[Opening Records for the task section]

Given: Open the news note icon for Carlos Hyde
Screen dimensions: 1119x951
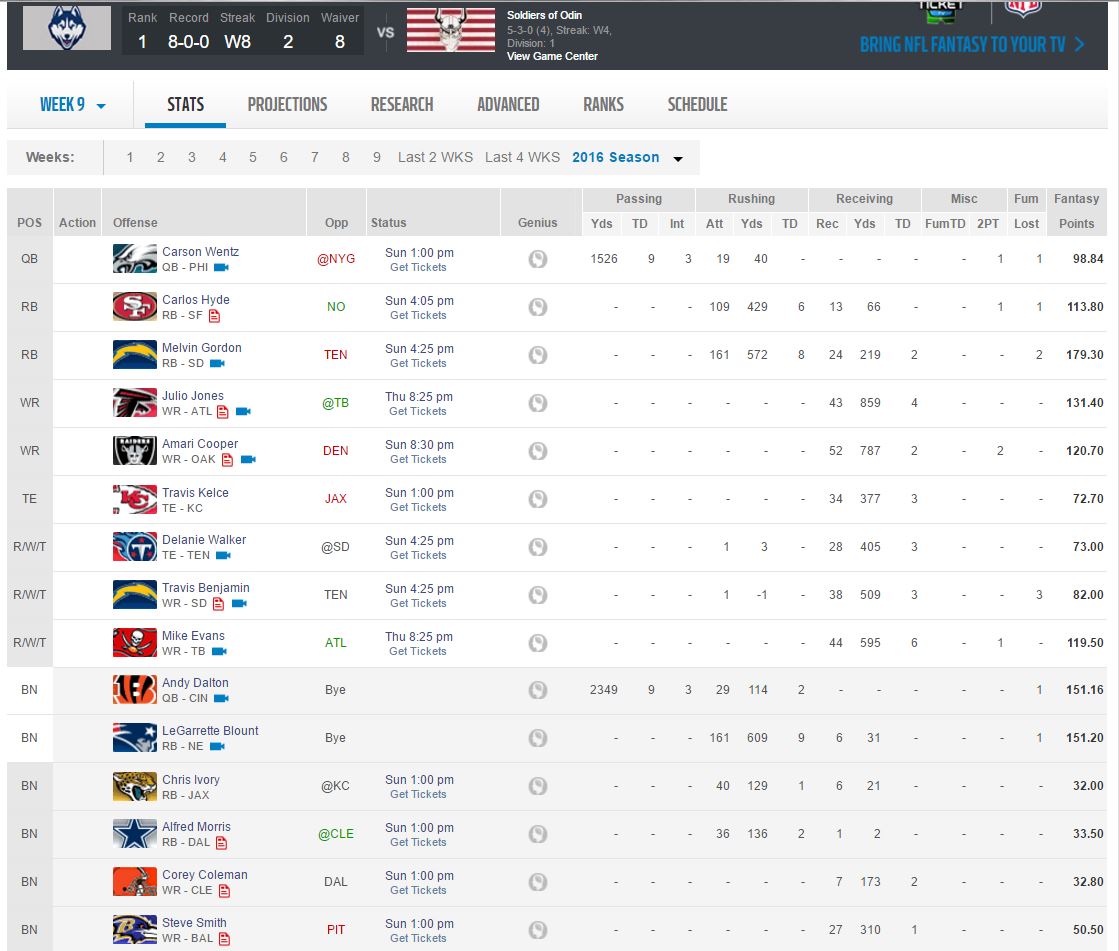Looking at the screenshot, I should click(214, 316).
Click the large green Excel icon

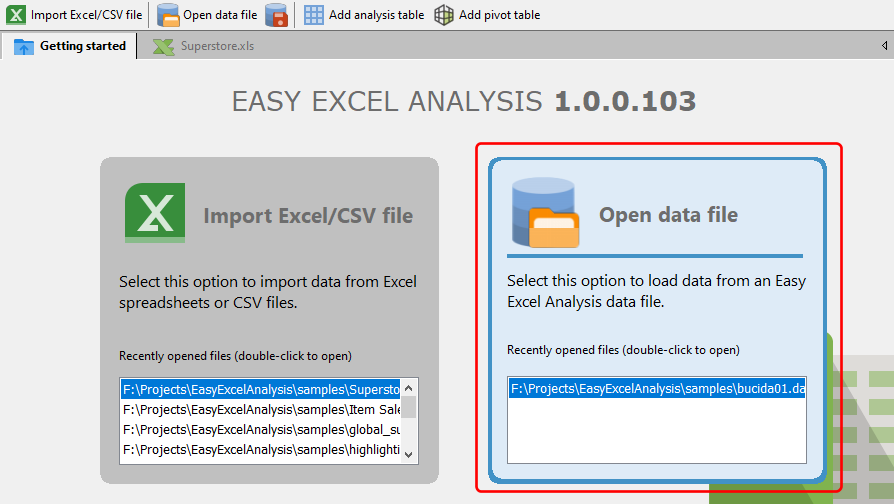point(155,214)
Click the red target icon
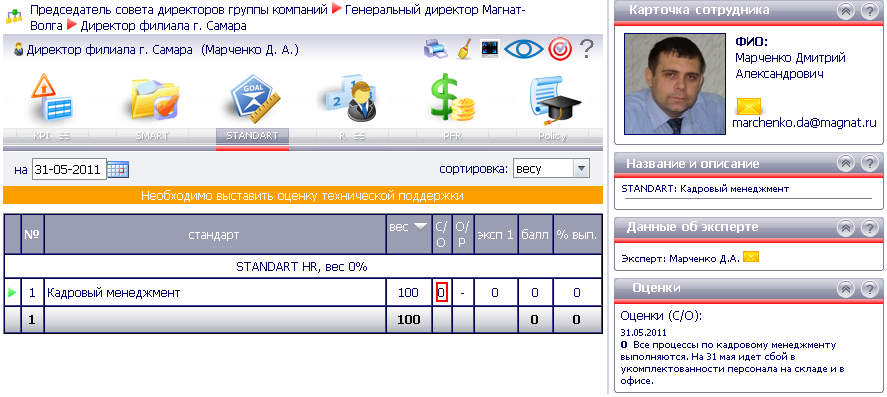887x397 pixels. [x=560, y=49]

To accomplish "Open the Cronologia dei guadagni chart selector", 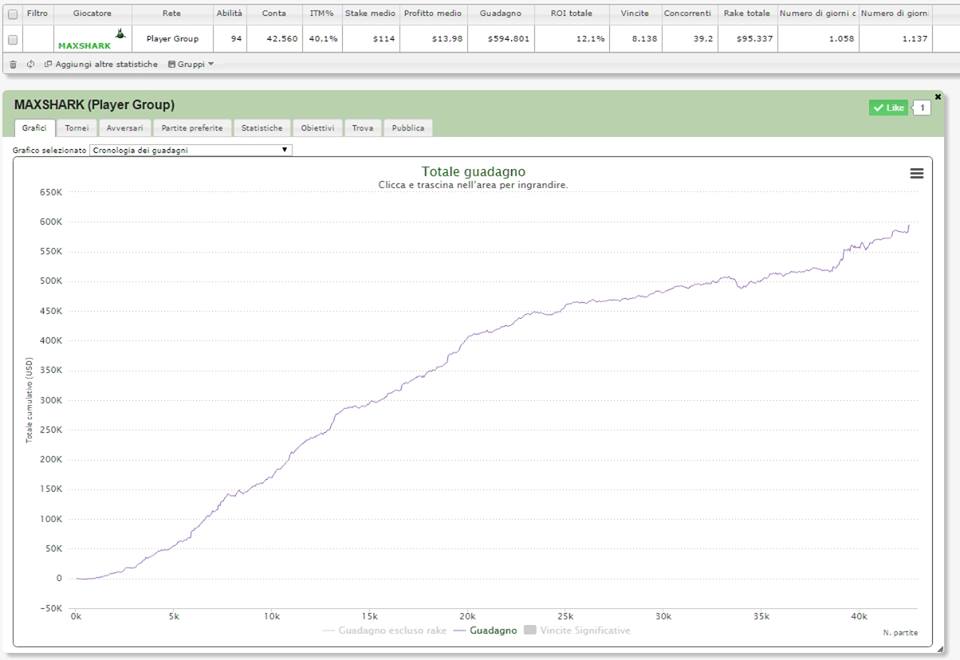I will (190, 150).
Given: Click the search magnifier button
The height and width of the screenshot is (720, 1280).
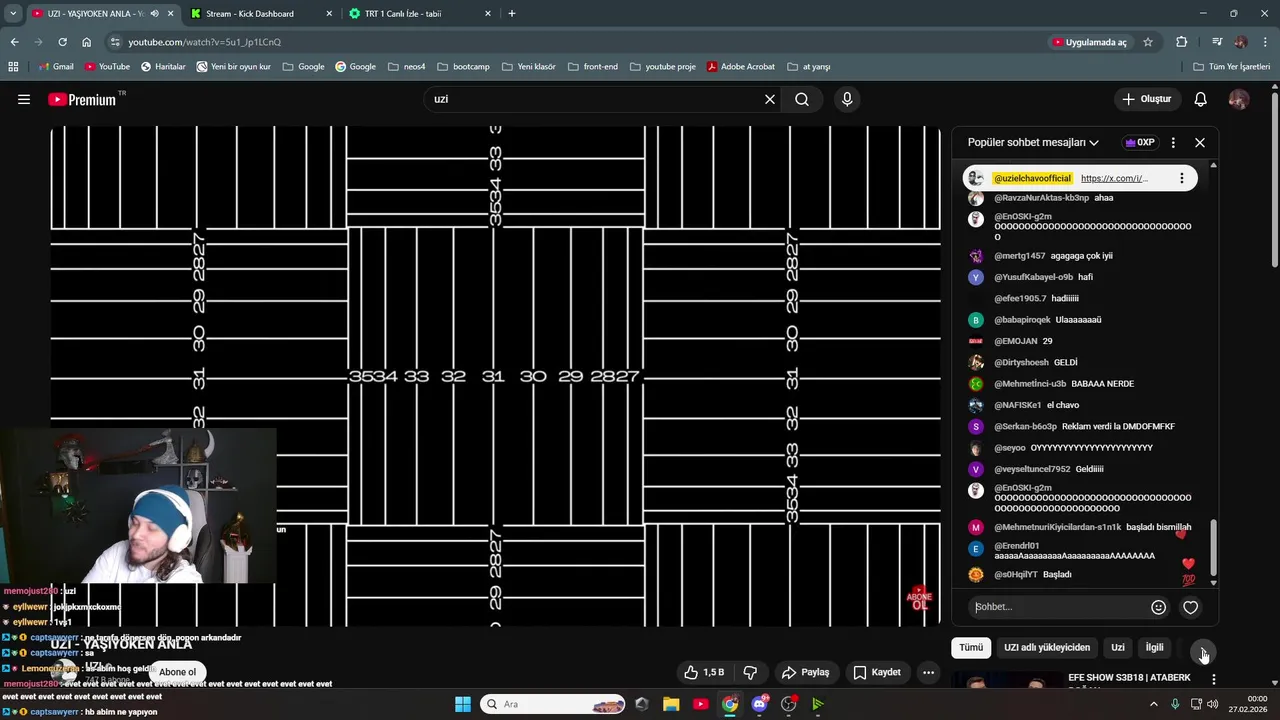Looking at the screenshot, I should (x=802, y=99).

[Closing Records for the task section]

**What this task involves**
Collect each line above holding the string "Given".

**Answer space**
Given: Open the news note icon for Carlos Hyde
Given: Click the search magnifier button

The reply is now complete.